So when I use the pdf2image
python import, and pass a multi page PDF into the convert_from_bytes()
- or convert_from_path()
method, the output array does contain multiple images - but all images are of the last PDF page (whereas I would've expected that each image represented one of the PDF pages).
The output looks something like this:
Any idea on why this would occur? I can't find any solution to this online.
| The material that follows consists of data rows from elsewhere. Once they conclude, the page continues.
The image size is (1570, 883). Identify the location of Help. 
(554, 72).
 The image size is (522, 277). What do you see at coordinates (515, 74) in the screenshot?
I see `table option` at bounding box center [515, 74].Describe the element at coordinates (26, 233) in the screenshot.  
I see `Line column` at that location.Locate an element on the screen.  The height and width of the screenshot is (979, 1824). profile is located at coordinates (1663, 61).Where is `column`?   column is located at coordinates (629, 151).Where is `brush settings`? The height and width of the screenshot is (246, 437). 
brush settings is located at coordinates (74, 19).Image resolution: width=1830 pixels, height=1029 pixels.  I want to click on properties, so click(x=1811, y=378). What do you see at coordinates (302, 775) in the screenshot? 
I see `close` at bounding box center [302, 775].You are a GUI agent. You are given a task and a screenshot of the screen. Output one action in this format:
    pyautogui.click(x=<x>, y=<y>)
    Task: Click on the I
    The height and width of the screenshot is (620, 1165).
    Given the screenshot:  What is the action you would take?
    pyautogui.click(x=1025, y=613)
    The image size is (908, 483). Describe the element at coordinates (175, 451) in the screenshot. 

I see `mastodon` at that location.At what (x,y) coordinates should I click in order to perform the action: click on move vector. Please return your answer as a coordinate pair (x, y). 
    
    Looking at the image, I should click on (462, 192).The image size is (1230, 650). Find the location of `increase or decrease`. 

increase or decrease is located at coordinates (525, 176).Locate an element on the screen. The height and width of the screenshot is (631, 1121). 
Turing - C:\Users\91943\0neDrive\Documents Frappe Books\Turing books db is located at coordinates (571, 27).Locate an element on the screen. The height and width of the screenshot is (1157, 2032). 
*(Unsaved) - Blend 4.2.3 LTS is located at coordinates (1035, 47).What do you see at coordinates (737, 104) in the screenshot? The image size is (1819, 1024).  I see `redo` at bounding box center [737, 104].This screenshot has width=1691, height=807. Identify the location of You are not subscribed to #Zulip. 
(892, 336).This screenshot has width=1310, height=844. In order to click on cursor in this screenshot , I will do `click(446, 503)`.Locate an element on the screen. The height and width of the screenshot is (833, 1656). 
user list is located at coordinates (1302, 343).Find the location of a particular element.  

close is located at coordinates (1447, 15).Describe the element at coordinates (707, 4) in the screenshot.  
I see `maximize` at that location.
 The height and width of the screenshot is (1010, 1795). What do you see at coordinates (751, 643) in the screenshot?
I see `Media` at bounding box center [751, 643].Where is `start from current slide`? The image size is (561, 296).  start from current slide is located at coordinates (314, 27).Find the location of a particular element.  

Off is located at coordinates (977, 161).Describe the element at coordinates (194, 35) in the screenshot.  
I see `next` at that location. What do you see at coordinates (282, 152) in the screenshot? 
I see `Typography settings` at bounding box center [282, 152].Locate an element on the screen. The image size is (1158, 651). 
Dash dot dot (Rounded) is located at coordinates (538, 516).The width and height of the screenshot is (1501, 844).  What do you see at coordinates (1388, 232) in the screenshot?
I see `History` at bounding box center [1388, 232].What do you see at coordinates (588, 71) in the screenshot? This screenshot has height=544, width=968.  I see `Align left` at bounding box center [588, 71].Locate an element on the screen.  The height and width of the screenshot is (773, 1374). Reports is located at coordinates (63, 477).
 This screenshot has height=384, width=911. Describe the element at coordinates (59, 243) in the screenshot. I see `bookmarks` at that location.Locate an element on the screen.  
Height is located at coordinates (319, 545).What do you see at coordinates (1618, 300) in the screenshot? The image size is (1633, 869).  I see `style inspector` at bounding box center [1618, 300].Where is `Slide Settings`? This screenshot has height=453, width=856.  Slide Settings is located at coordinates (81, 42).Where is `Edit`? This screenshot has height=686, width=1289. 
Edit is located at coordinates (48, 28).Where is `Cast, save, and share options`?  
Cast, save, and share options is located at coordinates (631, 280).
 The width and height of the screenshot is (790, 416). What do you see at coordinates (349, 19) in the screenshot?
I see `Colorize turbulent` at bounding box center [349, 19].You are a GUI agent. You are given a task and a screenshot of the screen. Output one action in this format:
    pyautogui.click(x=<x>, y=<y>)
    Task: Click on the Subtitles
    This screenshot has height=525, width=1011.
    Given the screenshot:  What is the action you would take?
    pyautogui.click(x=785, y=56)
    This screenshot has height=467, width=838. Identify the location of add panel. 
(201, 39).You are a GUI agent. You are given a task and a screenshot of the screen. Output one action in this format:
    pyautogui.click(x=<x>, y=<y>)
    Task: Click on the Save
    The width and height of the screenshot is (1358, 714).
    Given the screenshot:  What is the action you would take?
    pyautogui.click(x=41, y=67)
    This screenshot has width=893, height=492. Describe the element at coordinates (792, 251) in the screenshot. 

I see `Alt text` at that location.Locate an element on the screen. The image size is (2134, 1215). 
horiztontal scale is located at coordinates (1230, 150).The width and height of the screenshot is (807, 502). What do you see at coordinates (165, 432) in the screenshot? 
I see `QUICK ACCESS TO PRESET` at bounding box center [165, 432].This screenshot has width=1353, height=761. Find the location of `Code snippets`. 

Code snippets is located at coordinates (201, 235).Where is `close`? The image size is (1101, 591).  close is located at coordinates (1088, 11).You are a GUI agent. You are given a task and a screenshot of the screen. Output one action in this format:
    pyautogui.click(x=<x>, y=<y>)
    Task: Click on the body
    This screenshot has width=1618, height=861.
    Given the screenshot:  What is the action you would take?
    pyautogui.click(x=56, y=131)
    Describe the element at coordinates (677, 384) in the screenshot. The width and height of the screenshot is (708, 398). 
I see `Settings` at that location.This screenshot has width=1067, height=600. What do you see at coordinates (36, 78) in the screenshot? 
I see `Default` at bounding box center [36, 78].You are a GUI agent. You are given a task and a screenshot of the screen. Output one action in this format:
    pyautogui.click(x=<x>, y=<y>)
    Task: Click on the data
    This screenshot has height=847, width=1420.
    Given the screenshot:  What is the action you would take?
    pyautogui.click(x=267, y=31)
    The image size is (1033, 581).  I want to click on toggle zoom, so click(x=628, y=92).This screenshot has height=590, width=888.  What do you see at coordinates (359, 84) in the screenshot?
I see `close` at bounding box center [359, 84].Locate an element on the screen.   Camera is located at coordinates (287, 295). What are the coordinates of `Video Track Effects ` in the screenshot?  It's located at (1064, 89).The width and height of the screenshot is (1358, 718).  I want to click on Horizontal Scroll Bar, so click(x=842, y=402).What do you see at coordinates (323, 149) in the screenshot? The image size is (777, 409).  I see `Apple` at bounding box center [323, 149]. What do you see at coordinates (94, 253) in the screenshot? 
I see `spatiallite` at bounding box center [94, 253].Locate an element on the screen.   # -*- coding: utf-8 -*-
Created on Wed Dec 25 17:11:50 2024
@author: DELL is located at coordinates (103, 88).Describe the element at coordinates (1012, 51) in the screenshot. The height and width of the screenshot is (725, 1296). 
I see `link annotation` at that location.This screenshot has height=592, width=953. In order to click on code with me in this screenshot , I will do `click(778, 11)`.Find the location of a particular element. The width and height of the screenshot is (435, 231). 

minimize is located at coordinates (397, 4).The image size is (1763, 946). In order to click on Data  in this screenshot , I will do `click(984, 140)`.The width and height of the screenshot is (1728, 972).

I've found some vague suggestion that the use_cropbox
argument might be used, but modifying it has no effect.
def convert(opened_file)
# Read PDF and convert pages to PPM image objects
try:
_ppm_pages = self.pdf2image.convert_from_bytes(
opened_file.read(),
grayscale = True
)
except Exception as e:
print(f"[CreateJPEG] Could not convert PDF pages to JPEG image due to error: \n '{e}'")
return
# Do stuff with _ppm_pages
for img in _ppm_pages:
img.show() # ...all images in that list are of the last page
Sometimes the output is an empty 1x1 image, instead, which I also haven't found a reason for. So if you have any idea what that is about, please do let me know!
Thanks in advance, Simon
EDIT: Added code.
EDIT: So, when I try this in a random notebook, it actually works fine.
I've removed a few detours I used in my original code, and now it works. Still not sure what the underlying reason was though...
All the same, thanks for your help, everyone!